The American Gastroenterological Association (AGA) has released a Clinical Practice Update on the management of hepatitis delta virus (HDV) infection, providing current guidance on epidemiology, screening, diagnosis, and treatment.
Hepatitis delta virus occurs in patients with hepatitis B virus (HBV) infection and substantially increases the risk of cirrhosis, hepatocellular carcinoma, and liver-related mortality compared with HBV monoinfection. Recent analyses estimate that approximately 30,000 to 60,000 people in the United States have active HDV infection.
Among those with chronic hepatitis B, prevalence varies across groups, with 4.2% among non–US-born patients, 6.7% among people with HIV coinfection, 43.8% among persons who inject drugs, and 5.1% among men who have sex with men. A recent meta-analysis found that concurrent HDV infection nearly doubles the risk of compensated cirrhosis and increases the risk of decompensated cirrhosis, hepatocellular carcinoma, and liver-related death by up to fourfold.
Testing for HDV remains limited in the United States. Among more than 40,000 veterans with positive hepatitis B surface antigen, only about 11% were tested for HDV, and few received confirmatory RNA testing. Even in populations with high-risk features, HDV screening rates have not improved significantly over the past decade, noted Tatyana Kushner, MD, (Division of Gastroenterology and Hepatology, Weill Cornell School of Medicine, New York, NY) and colleagues, in the published article in Gastroenterology.
In line with the World Health Organization’s 2024 guidance, the AGA panel recommended universal HDV screening for all patients with chronic HBV infection. Screening should begin with anti-HDV antibody testing, followed by confirmatory HDV RNA polymerase chain reaction testing to identify active infection.
Patients with HDV infection should be evaluated for cirrhosis using noninvasive methods such as vibration-controlled transient elastography or FIB-4, both of which show high diagnostic accuracy. Given the elevated risk of hepatocellular carcinoma, all patients with HDV should be enrolled in liver cancer surveillance programs.
Pegylated interferon-alpha remains the only approved treatment for chronic HDV in the United States. Sustained virologic response rates range from 23% to 57%, and relapse occurs in about half of patients after discontinuation. Despite these limitations, responders show improved survival and reduced liver-related complications. Several new therapeutic agents are in late-stage clinical trials.
Bulevirtide, a viral entry inhibitor, has been approved in Europe since 2020 and achieved response rates of 45% to 48% at 48 weeks in phase 3 trials; an expanded access program is available in the US. Brelovitug, a monoclonal antibody targeting hepatitis B surface antigen, showed a 67% HDV RNA decline at 24 weeks in phase 2 data. A combination therapy of tobevibart and elebsiran achieved approximately 50% alanine aminotransferase normalization and a 2-log or greater HDV RNA decline in all treated participants at 24 weeks.
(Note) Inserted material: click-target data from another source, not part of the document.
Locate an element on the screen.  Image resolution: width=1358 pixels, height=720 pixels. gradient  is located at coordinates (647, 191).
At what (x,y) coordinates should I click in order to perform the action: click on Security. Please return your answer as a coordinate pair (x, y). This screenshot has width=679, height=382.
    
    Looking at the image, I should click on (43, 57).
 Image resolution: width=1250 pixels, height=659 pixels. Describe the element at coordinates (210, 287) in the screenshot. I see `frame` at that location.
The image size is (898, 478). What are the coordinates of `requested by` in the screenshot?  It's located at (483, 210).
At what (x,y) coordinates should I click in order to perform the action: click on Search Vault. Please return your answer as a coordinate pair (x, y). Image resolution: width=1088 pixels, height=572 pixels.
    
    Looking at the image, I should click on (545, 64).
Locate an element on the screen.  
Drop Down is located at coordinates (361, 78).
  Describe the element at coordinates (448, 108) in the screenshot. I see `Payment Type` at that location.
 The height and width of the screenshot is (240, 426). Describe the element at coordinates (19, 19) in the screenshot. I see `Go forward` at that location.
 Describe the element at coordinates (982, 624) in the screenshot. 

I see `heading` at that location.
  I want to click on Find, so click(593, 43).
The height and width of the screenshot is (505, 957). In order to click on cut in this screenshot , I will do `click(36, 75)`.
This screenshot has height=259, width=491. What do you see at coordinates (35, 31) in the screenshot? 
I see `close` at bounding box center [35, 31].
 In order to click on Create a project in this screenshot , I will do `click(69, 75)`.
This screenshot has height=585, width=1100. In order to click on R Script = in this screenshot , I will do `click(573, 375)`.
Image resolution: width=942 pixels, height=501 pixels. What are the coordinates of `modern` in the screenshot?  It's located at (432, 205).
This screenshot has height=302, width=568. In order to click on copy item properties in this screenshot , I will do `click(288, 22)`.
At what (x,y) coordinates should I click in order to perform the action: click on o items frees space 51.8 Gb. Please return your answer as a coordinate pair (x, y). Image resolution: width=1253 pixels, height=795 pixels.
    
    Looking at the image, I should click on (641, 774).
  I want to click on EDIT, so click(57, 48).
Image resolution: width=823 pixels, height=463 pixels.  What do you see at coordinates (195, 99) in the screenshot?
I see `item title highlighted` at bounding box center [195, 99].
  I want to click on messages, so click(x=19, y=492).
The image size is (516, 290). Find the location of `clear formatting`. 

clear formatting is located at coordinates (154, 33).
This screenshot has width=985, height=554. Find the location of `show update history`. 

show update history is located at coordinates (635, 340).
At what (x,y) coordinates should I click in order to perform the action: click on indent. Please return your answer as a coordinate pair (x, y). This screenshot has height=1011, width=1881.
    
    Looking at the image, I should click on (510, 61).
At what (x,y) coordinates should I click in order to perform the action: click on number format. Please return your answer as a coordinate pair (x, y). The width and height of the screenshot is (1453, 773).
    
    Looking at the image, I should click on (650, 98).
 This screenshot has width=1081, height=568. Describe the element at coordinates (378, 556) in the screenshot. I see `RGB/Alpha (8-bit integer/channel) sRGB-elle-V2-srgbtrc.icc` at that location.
Lonafarnib, an oral farnesyltransferase inhibitor, produced response rates of 10% to 19% at 48 weeks, and nucleic acid polymers such as REP2139 demonstrated a 73% HDV RNA decline in early trials.
"The concurrent development of novel therapeutics with increased efficacy and safety will hopefully improve disease outcomes in patients living with HDV," wrote Dr. Kushner and colleagues. "As promising HDV treatments enter phase 3 trials and in particular drugs that also target functional cure of HBV are developed, the future will hopefully bring curative treatments for HDV that can decrease disease burden and optimize outcomes for patients living with HDV."